Implementing Lambda functions

You can write a Lambda function in one of two ways:

  • The function can receive an input stream to the client and write to an output stream back to the client.
  • The function can use a predefined interface, in which case AWS Lambda will automatically deserialize the input stream to an object, pass it to your function, and serialize your function's response before returning it to the client.

The easiest way to implement an AWS Lambda function is to use a predefined interface. For Java, you first need to include the following AWS Lambda core library in your project (note that this example uses Maven):

<dependency>
    <groupId>com.amazonaws</groupId>
    <artifactId>aws-lambda-java-core</artifactId>
    <version>1.1.0</version>
</dependency>

Next, have your class implement the following interface:

Listing 1. RequestHandler.java


public interface RequestHandler<I, O> {
    /**
     * Handles a Lambda function request
     * @param input The Lambda function input
     * @param context The Lambda execution environment context object.
     * @return The Lambda function output
     */
    public O handleRequest(I input, Context context);
}

The RequestHandler interface defines a single method: handleRequest(), which is passed an input object and a Context object, and returns an output object.

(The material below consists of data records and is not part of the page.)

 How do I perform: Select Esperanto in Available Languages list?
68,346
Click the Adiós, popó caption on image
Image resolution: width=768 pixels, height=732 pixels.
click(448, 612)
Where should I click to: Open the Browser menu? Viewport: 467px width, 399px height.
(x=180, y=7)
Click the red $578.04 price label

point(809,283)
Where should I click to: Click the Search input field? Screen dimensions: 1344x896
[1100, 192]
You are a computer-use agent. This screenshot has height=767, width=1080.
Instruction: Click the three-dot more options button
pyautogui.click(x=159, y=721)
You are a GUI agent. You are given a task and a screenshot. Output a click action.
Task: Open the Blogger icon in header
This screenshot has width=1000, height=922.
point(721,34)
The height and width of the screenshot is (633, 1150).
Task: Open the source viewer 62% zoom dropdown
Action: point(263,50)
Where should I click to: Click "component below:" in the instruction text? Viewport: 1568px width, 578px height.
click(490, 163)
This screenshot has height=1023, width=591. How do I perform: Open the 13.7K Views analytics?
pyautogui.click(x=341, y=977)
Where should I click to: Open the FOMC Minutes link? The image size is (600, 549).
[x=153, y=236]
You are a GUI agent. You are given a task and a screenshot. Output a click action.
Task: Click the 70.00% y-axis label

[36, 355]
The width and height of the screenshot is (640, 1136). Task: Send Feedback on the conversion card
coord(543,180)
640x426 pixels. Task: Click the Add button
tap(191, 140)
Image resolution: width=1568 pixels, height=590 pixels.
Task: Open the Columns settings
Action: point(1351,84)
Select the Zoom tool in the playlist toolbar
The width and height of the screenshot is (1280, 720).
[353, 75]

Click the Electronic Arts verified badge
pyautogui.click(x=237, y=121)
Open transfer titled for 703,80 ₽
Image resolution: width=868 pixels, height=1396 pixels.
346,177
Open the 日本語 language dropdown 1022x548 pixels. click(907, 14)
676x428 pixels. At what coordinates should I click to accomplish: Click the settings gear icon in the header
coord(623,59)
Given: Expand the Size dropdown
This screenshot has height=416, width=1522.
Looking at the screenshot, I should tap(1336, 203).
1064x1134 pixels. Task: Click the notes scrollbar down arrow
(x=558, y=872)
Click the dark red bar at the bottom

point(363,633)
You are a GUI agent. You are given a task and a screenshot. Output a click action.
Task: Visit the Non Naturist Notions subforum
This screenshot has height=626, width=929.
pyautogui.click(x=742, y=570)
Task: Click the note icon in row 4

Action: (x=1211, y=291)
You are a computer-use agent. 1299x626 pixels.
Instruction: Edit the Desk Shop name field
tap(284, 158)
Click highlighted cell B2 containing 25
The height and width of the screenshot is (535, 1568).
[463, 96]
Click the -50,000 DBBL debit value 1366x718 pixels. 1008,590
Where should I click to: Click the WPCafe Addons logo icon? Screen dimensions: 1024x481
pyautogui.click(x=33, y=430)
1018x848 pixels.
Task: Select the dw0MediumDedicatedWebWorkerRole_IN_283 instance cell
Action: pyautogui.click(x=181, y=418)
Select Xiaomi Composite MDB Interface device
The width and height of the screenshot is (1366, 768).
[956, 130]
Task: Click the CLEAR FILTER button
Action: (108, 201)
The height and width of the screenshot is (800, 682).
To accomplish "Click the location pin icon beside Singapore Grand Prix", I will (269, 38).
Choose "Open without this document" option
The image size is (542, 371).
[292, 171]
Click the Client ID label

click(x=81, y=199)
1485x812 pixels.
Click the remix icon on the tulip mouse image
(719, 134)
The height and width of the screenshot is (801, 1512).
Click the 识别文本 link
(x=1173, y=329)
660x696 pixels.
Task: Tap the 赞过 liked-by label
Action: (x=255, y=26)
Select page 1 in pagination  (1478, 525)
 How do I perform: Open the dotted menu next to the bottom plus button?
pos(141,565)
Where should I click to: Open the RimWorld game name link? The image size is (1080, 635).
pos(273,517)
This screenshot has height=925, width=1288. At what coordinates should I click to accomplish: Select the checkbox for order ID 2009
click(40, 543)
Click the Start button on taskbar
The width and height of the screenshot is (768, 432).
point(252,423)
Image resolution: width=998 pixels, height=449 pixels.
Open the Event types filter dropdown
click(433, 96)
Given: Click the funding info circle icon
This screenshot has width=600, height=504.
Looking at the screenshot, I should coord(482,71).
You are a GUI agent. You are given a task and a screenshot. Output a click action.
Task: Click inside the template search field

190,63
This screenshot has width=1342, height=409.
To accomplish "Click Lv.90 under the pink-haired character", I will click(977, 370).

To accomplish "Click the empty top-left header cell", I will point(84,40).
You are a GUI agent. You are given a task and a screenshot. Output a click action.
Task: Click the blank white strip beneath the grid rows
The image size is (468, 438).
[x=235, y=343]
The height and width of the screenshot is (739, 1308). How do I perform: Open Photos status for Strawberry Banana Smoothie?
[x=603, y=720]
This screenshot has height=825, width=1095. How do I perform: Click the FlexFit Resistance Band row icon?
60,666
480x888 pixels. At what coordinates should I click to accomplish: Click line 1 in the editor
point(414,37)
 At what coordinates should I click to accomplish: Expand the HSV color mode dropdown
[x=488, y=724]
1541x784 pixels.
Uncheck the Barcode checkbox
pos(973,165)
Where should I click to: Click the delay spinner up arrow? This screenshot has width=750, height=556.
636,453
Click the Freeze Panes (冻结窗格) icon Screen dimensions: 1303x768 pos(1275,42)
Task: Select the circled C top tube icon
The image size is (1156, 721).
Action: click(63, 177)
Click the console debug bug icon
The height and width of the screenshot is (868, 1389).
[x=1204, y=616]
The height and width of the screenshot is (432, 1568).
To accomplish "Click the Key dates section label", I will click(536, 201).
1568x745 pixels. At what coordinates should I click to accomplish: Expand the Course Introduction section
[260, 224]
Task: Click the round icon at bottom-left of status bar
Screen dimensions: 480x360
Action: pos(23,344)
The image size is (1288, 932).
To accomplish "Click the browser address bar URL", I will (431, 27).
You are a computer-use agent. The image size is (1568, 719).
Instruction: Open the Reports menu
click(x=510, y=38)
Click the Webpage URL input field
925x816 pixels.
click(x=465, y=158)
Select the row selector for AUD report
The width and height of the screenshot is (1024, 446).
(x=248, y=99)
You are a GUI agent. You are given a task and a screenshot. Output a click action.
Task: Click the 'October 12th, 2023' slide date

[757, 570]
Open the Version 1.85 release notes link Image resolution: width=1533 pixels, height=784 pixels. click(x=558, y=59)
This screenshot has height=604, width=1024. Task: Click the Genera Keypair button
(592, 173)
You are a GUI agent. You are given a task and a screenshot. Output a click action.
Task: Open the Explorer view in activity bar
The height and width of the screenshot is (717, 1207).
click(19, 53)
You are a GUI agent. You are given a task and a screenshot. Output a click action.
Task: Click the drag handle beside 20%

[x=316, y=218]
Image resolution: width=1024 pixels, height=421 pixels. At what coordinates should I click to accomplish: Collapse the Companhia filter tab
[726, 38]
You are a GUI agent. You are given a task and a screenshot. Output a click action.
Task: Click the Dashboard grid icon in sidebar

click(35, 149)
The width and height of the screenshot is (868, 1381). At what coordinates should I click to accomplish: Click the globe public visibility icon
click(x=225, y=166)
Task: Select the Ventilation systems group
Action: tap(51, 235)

For example, if you were to define a Request class and a Response class, you could implement your lambda as follows:


public class MyHandler implements RequestHandler<Request, Response> {
  public Response handleRequest(Request request, Context context) {
    ...
  }
}

Alternatively, if you wanted to bypass the predefined interface, you could manually handle the InputStream and OutputStream yourself, by implementing a method with the following signature:


public void handleRequest(InputStream inputStream, OutputStream outputStream, Context context) throws IOException {
      ...
}

The Context object provides information about your function and the environment in which it is running, such as the function name, its memory limit, its logger, and the amount of time remaining, in milliseconds, that the function has to complete before AWS Lambda kills it.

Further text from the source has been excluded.